04:12So the post-war period that she still remained with the ideology of the Nazi period.
04:23When you look at the photos of the new bar, they are celebrating the strong, young, erotic women and men.
04:33And you don't see sick people.
04:37You don't see people close to death.
04:41So the ideology of fascism was present.
04:47And she was convinced to celebrate these elements of the fascist aesthetic.
04:54And the interesting point behind, and that makes it so present,
04:59it's the contempt of the weak, of the sickness of people who are strange and foreigners.
05:07And that's the dangerous, the dark part of this, the ideology.
05:13And for me, Riefenstahl is in the continuity, in the permanence of the aesthetic so dangerous.
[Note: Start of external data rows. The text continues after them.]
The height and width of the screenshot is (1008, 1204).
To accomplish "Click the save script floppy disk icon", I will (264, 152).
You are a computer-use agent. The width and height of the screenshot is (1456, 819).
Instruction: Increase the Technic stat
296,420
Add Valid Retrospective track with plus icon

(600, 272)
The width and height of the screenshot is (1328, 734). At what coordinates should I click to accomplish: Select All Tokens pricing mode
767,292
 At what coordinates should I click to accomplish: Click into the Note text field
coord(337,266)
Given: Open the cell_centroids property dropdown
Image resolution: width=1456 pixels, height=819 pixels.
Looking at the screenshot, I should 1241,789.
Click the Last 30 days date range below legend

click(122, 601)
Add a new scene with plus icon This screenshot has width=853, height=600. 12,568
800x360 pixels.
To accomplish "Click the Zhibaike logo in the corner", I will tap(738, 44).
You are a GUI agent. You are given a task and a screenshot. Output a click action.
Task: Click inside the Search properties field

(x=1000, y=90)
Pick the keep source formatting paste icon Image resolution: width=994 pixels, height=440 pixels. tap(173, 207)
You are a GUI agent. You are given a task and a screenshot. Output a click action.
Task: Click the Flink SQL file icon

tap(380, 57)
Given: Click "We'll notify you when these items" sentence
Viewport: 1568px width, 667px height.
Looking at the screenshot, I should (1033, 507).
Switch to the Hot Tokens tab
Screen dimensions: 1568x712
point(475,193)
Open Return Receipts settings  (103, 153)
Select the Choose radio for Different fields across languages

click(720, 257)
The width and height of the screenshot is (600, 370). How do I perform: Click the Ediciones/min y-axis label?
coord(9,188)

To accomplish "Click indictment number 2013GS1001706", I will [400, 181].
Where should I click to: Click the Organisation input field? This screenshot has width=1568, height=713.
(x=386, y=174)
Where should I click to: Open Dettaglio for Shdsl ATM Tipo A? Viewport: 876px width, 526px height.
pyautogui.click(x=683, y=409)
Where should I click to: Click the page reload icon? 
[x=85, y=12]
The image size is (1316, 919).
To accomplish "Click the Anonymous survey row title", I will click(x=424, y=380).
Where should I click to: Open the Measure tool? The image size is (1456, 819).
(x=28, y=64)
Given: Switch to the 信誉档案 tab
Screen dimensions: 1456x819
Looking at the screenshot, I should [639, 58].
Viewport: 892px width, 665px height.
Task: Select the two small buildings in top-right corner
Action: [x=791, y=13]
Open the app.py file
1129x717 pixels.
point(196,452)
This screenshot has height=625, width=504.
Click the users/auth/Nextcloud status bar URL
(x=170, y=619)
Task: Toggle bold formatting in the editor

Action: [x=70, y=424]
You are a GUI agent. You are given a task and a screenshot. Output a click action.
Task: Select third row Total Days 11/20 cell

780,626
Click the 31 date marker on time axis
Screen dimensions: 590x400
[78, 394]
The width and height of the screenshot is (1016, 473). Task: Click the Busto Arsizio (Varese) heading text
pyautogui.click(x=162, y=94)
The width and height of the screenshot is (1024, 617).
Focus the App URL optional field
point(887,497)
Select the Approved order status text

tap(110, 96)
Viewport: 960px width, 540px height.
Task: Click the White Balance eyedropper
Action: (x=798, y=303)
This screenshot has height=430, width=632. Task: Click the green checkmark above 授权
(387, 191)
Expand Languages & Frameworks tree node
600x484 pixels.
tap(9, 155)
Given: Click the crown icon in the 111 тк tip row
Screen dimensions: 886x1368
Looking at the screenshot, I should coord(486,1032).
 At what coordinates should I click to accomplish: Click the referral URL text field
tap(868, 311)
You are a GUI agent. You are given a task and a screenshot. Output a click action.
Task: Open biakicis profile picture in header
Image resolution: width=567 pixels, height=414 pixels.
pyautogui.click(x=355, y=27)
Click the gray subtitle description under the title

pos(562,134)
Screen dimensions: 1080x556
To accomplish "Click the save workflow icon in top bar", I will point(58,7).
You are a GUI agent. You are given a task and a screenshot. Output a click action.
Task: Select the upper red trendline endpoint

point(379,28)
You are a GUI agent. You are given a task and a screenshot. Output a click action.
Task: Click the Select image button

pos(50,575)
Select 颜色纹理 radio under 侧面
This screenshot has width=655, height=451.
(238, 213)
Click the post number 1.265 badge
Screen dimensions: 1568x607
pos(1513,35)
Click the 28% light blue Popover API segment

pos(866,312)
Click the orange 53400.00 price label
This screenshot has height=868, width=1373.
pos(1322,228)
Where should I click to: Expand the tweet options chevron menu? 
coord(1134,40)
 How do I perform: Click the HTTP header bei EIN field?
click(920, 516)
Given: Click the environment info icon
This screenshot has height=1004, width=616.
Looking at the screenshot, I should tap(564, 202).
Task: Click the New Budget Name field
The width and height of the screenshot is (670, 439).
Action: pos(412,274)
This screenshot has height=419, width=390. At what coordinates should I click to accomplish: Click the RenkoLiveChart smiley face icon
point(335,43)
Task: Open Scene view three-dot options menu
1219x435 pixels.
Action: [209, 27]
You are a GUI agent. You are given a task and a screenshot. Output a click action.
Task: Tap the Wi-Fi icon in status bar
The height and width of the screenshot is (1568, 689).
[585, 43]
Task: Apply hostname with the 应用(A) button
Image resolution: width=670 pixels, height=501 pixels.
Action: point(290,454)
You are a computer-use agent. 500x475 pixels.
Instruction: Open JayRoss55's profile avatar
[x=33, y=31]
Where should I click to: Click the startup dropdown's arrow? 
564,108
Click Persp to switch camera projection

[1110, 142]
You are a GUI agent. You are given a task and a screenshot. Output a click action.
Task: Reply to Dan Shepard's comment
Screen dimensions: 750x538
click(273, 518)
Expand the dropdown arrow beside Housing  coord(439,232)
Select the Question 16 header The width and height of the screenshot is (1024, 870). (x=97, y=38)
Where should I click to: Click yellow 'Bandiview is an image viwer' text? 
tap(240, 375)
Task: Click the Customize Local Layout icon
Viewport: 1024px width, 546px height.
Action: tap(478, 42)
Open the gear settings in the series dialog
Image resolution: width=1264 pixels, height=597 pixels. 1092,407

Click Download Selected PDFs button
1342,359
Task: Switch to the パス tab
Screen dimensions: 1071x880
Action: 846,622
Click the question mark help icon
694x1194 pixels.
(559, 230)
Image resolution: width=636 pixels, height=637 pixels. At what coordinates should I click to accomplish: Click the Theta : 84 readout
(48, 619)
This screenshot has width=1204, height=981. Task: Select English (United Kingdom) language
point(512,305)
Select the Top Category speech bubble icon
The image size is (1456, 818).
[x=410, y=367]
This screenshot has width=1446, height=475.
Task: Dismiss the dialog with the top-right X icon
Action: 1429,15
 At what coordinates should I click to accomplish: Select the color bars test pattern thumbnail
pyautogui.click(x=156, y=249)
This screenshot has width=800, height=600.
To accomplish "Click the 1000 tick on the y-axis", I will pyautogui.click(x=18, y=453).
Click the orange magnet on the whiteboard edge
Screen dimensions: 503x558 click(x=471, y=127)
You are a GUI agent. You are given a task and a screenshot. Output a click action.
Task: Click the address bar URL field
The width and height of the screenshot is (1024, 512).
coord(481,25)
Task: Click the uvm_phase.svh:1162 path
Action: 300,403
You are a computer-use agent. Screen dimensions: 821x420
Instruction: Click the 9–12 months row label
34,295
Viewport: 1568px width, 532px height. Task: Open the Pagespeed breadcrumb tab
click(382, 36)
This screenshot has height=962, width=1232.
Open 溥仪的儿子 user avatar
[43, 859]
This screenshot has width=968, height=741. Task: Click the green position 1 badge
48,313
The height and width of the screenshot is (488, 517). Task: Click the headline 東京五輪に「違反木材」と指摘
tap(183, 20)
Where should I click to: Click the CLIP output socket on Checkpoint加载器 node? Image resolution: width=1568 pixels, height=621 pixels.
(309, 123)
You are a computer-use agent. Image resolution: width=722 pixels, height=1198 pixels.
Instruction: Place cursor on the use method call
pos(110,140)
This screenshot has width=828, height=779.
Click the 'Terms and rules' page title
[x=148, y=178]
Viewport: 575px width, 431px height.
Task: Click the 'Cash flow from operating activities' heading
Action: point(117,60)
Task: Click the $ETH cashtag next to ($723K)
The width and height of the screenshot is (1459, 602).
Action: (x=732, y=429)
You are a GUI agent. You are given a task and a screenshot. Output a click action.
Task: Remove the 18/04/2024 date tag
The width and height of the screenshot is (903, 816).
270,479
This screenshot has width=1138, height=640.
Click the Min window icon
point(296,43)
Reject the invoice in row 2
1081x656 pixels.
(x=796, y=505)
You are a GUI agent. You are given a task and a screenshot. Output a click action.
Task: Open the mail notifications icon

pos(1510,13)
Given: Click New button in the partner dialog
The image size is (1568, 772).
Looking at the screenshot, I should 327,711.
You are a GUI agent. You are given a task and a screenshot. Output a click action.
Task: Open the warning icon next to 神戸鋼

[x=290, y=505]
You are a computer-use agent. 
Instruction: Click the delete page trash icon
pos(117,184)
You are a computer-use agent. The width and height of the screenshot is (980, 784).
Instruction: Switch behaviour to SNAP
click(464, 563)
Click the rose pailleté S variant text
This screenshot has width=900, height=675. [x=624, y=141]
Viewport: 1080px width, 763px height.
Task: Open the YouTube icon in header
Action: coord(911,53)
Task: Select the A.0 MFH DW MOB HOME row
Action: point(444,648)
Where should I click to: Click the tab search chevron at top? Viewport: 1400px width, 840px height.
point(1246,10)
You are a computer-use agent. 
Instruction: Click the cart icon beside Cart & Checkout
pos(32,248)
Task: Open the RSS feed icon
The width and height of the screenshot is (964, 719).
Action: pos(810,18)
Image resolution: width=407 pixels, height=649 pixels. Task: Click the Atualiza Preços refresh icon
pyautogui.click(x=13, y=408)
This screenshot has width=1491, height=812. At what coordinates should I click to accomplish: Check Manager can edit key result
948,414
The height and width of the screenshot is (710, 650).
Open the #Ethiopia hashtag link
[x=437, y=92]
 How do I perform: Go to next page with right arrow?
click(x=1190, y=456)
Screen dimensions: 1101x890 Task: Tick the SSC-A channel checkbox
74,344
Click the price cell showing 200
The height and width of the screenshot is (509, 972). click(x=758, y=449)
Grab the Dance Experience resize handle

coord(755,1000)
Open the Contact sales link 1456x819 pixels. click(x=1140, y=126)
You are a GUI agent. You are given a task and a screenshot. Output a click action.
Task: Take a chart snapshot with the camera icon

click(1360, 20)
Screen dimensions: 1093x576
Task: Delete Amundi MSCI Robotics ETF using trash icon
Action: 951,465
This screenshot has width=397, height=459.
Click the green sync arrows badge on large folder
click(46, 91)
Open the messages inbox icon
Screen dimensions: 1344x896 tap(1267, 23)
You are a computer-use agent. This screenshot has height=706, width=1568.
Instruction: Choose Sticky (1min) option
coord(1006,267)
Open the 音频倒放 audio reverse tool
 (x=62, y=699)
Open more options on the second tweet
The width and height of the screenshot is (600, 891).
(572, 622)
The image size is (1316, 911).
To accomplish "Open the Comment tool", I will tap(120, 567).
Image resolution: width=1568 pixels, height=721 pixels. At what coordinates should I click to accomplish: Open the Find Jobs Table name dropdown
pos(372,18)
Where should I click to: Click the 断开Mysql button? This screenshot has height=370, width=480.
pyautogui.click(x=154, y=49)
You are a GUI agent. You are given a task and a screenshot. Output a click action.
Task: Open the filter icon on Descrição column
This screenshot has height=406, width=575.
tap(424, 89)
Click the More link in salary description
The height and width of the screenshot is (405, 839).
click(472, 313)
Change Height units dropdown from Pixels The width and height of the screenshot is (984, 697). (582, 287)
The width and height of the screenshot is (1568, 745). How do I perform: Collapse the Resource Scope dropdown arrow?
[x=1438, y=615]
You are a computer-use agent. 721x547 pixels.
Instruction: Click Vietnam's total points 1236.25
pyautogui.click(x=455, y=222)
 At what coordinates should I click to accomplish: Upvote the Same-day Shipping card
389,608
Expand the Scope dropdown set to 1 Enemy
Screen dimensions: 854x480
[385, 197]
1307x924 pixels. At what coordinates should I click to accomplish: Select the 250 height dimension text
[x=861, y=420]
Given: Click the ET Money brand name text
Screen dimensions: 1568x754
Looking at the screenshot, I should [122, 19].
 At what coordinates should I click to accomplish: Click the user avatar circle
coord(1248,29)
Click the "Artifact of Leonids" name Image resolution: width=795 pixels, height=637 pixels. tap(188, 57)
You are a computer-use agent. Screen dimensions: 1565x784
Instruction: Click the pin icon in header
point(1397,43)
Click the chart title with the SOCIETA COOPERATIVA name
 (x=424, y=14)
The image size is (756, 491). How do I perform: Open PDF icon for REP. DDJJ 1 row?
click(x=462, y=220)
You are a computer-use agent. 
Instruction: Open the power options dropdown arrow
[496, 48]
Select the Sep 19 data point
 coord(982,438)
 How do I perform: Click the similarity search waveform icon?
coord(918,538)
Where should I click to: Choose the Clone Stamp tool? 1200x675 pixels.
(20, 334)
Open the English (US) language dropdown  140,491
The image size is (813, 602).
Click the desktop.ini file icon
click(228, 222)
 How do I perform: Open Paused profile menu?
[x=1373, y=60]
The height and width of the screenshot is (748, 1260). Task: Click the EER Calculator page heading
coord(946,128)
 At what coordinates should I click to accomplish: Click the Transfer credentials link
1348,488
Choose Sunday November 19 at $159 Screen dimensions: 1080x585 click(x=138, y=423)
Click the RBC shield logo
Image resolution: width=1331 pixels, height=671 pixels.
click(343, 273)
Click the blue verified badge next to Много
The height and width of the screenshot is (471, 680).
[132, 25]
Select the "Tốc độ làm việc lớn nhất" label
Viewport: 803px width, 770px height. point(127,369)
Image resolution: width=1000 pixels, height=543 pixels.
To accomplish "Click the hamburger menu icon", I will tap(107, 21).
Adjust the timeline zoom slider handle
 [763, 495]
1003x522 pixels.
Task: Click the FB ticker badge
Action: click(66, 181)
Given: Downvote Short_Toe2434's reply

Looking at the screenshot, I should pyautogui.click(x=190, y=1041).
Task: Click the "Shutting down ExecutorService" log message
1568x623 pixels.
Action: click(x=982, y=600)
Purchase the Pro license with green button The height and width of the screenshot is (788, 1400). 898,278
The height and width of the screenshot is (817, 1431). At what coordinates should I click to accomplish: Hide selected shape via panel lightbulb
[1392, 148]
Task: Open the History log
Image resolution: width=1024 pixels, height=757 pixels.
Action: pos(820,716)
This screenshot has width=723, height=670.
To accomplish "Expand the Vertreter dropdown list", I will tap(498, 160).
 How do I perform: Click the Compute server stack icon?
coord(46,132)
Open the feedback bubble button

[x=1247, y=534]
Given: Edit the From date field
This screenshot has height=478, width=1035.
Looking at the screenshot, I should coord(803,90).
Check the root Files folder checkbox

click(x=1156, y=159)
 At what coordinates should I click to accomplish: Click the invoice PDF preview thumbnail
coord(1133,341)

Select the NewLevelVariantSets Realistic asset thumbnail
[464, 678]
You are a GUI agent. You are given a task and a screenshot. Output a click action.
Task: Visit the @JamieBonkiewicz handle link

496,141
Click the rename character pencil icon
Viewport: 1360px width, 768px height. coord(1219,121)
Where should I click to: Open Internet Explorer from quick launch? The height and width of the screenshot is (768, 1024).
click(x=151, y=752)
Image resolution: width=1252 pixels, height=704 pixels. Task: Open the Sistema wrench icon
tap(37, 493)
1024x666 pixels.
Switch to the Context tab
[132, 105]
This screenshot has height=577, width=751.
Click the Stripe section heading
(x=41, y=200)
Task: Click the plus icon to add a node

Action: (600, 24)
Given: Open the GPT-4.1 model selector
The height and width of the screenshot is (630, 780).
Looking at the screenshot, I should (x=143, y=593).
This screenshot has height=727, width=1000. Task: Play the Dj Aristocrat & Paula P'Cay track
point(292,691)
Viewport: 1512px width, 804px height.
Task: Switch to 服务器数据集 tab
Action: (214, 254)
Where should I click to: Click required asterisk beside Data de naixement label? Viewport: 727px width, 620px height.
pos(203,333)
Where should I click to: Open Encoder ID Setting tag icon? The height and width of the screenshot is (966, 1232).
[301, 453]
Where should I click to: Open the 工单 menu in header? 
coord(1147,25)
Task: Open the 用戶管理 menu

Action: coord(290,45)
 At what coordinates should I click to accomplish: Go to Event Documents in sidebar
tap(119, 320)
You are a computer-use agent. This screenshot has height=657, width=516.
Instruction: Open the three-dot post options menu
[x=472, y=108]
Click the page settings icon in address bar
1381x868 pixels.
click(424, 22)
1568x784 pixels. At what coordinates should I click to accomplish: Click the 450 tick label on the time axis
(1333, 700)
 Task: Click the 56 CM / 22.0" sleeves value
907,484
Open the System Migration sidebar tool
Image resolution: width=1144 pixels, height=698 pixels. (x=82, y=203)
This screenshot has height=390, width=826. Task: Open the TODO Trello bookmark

05:23Because when you look to Russia, when you look at the parades in Moscow,
05:29you have Putin, low ankle shots.
05:32You have the soldiers willing to fight.
05:35And you have a Trump who says,
05:39listen, migrants are spoiling, are destroying the American blood.
05:44It's a fascist ideologist.
05:46And so to see how present all these elements of Riefenstahl are today in the media,
05:55and nobody or I, many people are not questioning it anymore.
06:01And they just have a longing for this ideology.
06:05And this is scaring for me.
06:08So Riefenstahl is a role model or even a magnifier of the necessity of the longing for a fascist ideology.
06:15And it's more and more common all over.
06:19You are in the right place now.
06:21Yeah.
06:22The film comes at the right moment.